# catbAbI experiment

This folder contains code to run the FWM model on the catbAbI dataset. The code is not optimised for speed. Training the default config on a v100 for 50k steps will take about 15h. However, the model reaches 90 % validation set accuracy after about 7.2k steps which takes about 2h. In the paper we introduce the QM accuracy, i.e. the accuracy constraint to the tokens following the question mark, but in the code and logs it is named RA accuracy. They are identical. Tensorboard provides a nice way to visualise the per-task performance. Task 0 is refers to the average performance on all tasks which is our main metric and is tracked under the name ra_acc_task_0 or ra_accuracy. On catbAbI the residual connection between the LSTM and FWM is not really necessary and slightly hurts performance in the LM setting but was necessary to beat AWD-LSTM on PTB language modelling without a significant amount of hyperparameter tuning.

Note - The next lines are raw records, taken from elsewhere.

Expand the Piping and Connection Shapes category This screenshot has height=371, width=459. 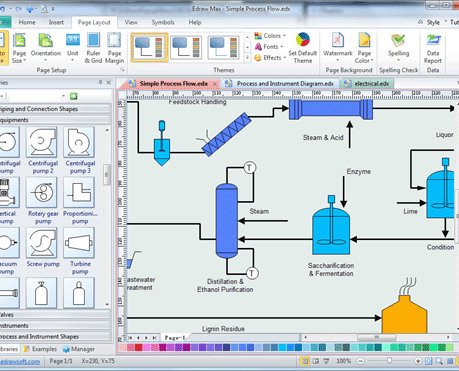tap(55, 109)
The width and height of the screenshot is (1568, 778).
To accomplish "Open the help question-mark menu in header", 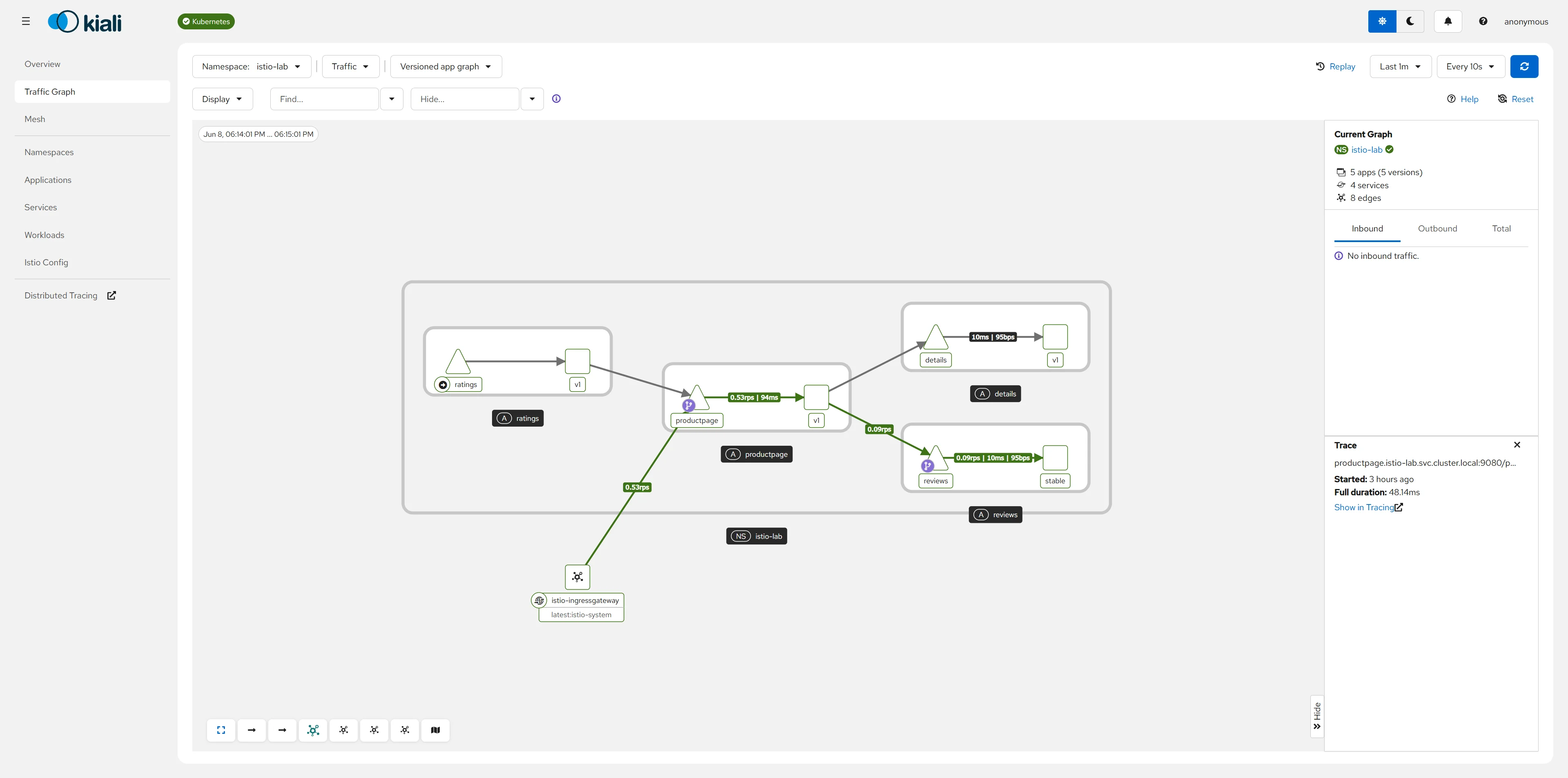I will [x=1483, y=21].
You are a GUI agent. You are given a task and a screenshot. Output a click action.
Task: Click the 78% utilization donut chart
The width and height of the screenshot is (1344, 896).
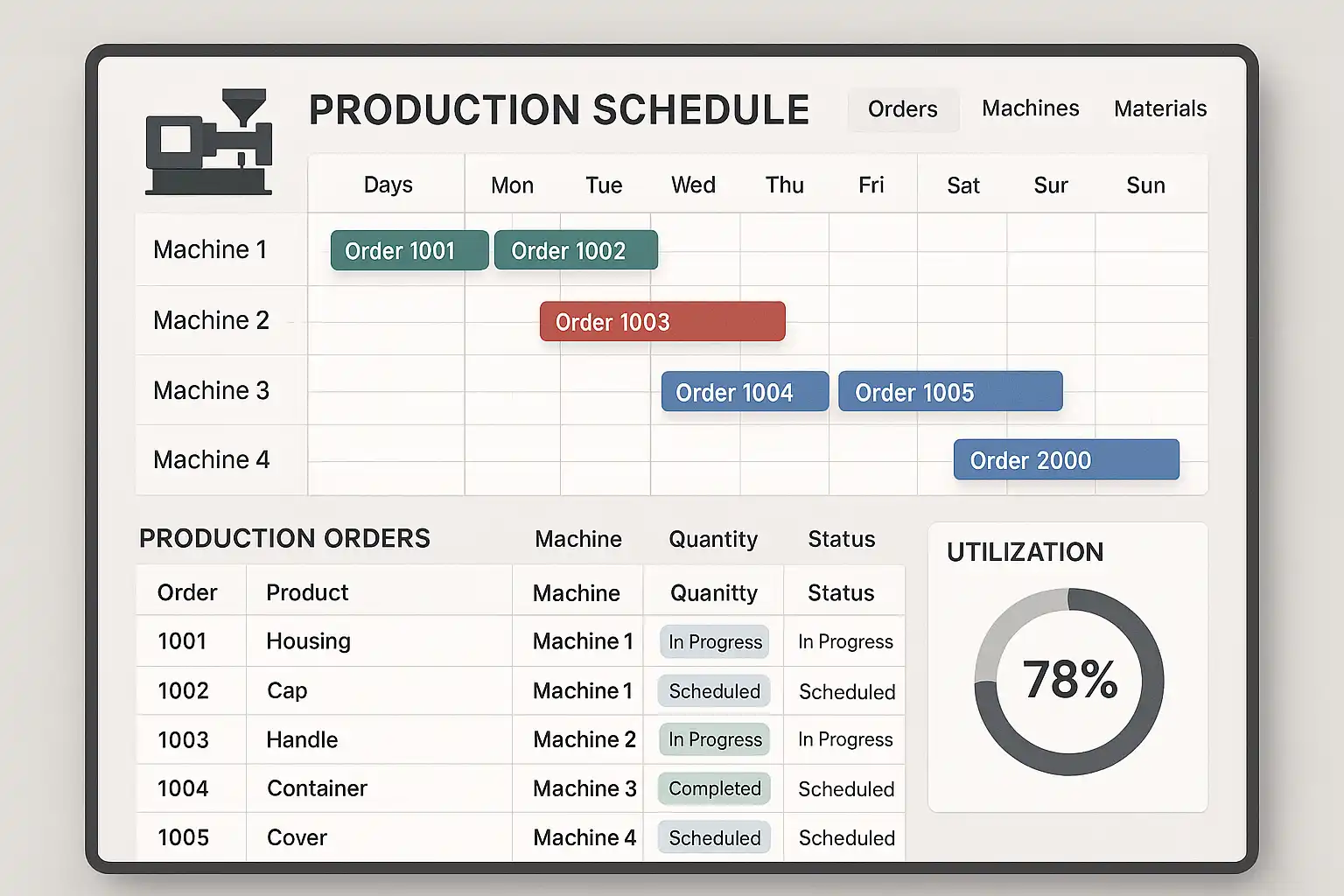coord(1068,681)
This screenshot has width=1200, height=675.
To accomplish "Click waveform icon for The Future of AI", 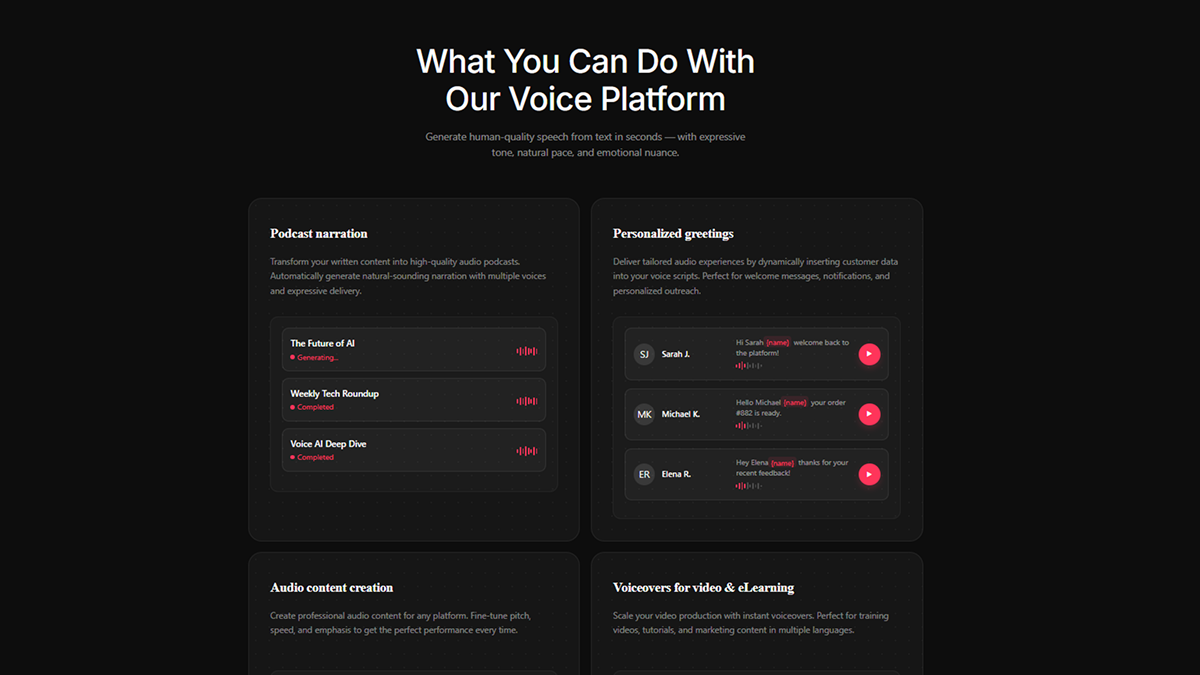I will coord(527,351).
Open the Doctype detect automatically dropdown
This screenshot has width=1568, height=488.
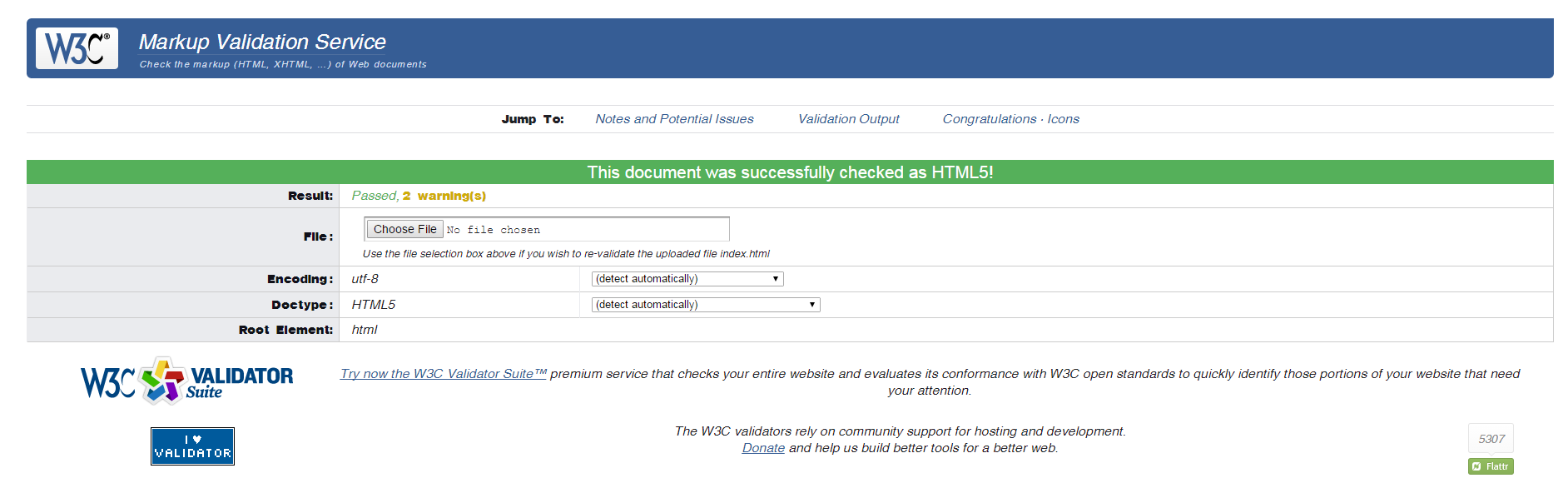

To train the FWM model in QM/RA or LM mode checkout or run the respective shell scripts on one GPU. Training the model in QM mode should result in the following train and validation accuracy curves:

![catbAbI FWM train and validation curves](learning_curve.png)

## Instructions
```
$ python3 --version
Python 3.6.9
$ cat req.txt 
munch==2.5.0
numpy==1.17.2
sacred==0.8.1
tensorboard==2.1.0
tensorboardX==1.9
torch==1.6.0
```

Install the necessary packages ```pip3 install -r req.txt```

Run ```download_and_preprocess.sh``` to download and preprocess the official bAbI v1.2 dataset. 

Train with ```CUDA_VISIBLE_DEVICES=0 ./fwm_catbabi_ra.sh```

A batch size 1 test evaluation is run at the very end and the result is written to the log file in the log folder.